DESCRIPTION OF THE TASK >> Once the line holding "You are a computer-use agent. The image" is found in the listing below, write it out and each later line exactly, up to and including the one holding "Click the chart".

AVAILABLE RECORDS >>

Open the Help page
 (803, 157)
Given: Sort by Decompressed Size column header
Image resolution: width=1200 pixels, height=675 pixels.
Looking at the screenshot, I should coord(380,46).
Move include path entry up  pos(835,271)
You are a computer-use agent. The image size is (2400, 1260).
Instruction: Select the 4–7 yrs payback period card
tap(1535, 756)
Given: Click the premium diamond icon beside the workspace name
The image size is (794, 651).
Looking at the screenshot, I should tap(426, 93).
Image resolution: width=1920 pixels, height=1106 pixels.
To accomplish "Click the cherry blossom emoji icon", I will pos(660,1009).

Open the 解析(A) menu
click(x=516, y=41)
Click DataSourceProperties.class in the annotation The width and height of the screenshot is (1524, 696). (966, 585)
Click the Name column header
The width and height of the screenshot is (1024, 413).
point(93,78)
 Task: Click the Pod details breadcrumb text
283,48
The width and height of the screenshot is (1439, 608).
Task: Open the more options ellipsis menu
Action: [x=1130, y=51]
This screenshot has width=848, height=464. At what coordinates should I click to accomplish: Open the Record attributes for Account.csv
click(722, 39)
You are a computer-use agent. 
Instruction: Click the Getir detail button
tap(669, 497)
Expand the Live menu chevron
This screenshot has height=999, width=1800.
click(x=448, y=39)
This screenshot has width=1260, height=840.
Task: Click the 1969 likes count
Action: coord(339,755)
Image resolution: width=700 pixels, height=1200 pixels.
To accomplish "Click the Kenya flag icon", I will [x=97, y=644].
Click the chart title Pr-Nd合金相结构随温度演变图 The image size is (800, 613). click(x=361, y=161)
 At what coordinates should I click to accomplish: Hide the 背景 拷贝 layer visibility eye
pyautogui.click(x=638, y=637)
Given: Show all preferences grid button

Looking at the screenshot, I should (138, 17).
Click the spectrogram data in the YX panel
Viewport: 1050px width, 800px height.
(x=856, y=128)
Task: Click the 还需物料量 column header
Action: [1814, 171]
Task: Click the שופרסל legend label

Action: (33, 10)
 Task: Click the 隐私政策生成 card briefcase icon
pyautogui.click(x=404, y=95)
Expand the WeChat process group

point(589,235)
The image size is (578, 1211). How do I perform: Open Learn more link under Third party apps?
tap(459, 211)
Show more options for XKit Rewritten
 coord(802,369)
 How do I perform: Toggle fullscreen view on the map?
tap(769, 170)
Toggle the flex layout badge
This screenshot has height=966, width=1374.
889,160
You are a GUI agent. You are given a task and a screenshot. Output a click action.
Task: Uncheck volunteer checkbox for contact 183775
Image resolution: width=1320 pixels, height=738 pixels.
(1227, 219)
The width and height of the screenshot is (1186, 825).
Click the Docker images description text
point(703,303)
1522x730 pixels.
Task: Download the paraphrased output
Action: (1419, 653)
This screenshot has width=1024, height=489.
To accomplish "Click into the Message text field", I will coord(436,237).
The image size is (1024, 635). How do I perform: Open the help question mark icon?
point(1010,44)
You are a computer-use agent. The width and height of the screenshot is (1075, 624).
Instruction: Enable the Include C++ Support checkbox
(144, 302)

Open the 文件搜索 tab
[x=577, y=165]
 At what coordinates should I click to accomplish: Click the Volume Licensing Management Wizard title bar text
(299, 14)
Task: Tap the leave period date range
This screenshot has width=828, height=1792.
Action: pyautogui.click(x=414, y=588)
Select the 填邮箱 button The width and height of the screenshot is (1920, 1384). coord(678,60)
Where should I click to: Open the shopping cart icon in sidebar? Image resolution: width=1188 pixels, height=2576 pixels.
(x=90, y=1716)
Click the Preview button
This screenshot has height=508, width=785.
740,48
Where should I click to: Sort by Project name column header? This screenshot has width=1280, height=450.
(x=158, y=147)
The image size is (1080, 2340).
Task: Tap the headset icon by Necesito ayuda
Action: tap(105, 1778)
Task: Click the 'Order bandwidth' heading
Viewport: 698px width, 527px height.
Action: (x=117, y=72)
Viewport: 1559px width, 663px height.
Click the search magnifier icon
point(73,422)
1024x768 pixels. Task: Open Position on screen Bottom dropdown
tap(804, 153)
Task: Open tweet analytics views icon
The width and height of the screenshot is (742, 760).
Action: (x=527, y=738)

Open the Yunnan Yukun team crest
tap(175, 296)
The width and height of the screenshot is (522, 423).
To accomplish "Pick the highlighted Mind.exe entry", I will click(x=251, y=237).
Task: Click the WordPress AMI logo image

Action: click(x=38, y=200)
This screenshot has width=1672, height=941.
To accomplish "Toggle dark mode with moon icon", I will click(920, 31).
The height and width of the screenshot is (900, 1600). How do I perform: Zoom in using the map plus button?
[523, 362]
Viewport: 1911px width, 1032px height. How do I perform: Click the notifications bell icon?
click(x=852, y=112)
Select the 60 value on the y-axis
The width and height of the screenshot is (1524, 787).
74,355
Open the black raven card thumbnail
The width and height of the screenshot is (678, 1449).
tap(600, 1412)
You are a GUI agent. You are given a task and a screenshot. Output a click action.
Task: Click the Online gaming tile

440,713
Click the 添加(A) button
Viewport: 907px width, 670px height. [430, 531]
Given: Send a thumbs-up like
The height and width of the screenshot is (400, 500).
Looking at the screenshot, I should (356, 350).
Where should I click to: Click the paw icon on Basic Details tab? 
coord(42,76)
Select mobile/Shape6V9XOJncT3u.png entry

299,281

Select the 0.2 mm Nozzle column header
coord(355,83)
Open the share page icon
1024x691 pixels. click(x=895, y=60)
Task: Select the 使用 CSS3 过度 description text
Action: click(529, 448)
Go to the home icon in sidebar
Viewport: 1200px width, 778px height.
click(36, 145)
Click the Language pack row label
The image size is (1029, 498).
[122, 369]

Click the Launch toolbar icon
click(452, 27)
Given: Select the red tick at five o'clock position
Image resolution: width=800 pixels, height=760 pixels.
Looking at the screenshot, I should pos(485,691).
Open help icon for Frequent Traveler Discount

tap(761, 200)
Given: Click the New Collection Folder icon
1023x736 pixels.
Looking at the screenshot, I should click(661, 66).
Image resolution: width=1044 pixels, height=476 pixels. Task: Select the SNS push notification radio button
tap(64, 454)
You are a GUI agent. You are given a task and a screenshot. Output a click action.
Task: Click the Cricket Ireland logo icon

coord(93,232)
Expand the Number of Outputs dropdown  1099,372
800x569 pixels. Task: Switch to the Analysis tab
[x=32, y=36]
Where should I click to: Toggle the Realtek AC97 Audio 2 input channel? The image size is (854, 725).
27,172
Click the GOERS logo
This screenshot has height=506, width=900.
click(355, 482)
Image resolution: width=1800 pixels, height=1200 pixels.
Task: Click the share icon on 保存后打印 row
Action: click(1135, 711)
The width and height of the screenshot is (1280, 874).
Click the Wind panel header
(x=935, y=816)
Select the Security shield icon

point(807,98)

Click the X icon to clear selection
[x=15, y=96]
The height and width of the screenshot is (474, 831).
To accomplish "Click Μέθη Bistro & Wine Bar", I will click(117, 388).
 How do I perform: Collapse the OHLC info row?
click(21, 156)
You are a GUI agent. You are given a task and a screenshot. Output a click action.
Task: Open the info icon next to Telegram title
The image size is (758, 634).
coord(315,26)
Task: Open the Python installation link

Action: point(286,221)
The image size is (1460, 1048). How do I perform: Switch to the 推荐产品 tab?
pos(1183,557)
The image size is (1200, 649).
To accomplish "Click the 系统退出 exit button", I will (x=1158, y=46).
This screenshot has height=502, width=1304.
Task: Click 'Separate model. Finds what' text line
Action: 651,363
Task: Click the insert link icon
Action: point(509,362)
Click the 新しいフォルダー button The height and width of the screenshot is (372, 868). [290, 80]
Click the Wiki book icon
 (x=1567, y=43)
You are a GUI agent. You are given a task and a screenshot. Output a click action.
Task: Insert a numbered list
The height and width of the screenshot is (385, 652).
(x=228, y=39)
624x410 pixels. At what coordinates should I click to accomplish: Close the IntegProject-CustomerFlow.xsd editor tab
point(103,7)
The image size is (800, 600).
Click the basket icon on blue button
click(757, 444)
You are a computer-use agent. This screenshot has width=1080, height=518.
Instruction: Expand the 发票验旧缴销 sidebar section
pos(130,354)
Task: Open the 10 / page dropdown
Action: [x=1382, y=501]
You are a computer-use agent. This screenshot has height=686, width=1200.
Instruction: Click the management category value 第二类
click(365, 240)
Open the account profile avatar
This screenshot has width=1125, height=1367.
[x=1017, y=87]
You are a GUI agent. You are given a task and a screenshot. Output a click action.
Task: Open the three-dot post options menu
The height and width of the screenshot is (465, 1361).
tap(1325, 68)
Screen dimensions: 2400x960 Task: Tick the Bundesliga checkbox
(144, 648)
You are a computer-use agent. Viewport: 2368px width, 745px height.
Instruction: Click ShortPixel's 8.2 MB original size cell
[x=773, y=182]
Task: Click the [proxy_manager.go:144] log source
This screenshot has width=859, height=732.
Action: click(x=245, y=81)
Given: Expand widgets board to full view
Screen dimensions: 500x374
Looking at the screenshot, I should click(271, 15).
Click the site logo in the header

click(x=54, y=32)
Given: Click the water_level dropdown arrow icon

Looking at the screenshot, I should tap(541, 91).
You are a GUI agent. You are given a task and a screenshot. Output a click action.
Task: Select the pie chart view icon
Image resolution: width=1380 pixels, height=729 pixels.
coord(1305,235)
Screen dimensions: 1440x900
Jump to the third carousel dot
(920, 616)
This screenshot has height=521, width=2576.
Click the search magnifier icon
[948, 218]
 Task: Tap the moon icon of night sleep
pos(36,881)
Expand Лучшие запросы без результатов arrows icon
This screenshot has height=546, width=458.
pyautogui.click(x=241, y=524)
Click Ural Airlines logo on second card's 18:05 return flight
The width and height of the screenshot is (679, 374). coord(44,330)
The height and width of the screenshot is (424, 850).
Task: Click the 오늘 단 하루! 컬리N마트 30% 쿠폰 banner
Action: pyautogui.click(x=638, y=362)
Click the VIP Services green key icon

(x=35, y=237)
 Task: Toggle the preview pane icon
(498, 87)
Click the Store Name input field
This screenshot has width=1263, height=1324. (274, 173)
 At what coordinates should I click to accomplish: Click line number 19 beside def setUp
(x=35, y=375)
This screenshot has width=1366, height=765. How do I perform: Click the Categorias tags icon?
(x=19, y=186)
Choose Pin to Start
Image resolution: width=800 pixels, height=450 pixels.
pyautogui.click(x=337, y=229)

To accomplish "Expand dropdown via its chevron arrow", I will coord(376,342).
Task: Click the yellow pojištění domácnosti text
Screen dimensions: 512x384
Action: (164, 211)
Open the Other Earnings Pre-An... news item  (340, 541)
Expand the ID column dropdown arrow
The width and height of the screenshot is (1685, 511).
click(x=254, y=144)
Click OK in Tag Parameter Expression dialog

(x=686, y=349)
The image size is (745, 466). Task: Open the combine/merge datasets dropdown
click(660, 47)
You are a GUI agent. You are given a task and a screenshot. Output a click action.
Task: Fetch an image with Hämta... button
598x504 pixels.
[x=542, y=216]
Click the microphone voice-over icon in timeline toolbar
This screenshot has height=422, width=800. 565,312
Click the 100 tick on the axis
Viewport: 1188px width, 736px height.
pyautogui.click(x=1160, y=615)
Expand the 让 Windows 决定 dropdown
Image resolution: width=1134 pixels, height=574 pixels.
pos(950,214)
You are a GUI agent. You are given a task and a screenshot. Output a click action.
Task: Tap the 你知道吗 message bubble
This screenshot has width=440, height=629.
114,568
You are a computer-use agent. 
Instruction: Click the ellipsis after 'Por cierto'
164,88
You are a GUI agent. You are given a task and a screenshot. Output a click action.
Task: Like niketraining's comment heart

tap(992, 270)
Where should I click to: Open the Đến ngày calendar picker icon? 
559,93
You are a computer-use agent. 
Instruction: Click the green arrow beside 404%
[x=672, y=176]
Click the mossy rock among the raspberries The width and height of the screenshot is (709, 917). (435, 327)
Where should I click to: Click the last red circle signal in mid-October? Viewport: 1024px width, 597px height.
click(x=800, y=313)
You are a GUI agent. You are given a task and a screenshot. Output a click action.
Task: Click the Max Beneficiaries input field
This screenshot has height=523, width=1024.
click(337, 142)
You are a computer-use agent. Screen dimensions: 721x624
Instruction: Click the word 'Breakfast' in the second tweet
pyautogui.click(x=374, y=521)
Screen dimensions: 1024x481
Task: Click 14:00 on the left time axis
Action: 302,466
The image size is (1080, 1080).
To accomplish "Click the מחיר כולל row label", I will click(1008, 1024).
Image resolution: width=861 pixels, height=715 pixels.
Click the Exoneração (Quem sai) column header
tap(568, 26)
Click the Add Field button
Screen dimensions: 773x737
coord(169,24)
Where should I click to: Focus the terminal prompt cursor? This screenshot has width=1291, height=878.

RESPONSE BELOW >>
You are a computer-use agent. The image size is (2400, 1260).
Instruction: Select the 4–7 yrs payback period card
tap(1535, 756)
Given: Click the premium diamond icon beside the workspace name
The image size is (794, 651).
Looking at the screenshot, I should tap(426, 93).
Image resolution: width=1920 pixels, height=1106 pixels.
To accomplish "Click the cherry blossom emoji icon", I will pos(660,1009).

Open the 解析(A) menu
click(x=516, y=41)
Click DataSourceProperties.class in the annotation The width and height of the screenshot is (1524, 696). (966, 585)
Click the Name column header
The width and height of the screenshot is (1024, 413).
point(93,78)
 Task: Click the Pod details breadcrumb text
283,48
The width and height of the screenshot is (1439, 608).
Task: Open the more options ellipsis menu
Action: [x=1130, y=51]
This screenshot has width=848, height=464. At what coordinates should I click to accomplish: Open the Record attributes for Account.csv
click(722, 39)
You are a computer-use agent. 
Instruction: Click the Getir detail button
tap(669, 497)
Expand the Live menu chevron
This screenshot has height=999, width=1800.
click(x=448, y=39)
This screenshot has width=1260, height=840.
Task: Click the 1969 likes count
Action: coord(339,755)
Image resolution: width=700 pixels, height=1200 pixels.
To accomplish "Click the Kenya flag icon", I will [x=97, y=644].
Click the chart title Pr-Nd合金相结构随温度演变图 The image size is (800, 613). click(x=361, y=161)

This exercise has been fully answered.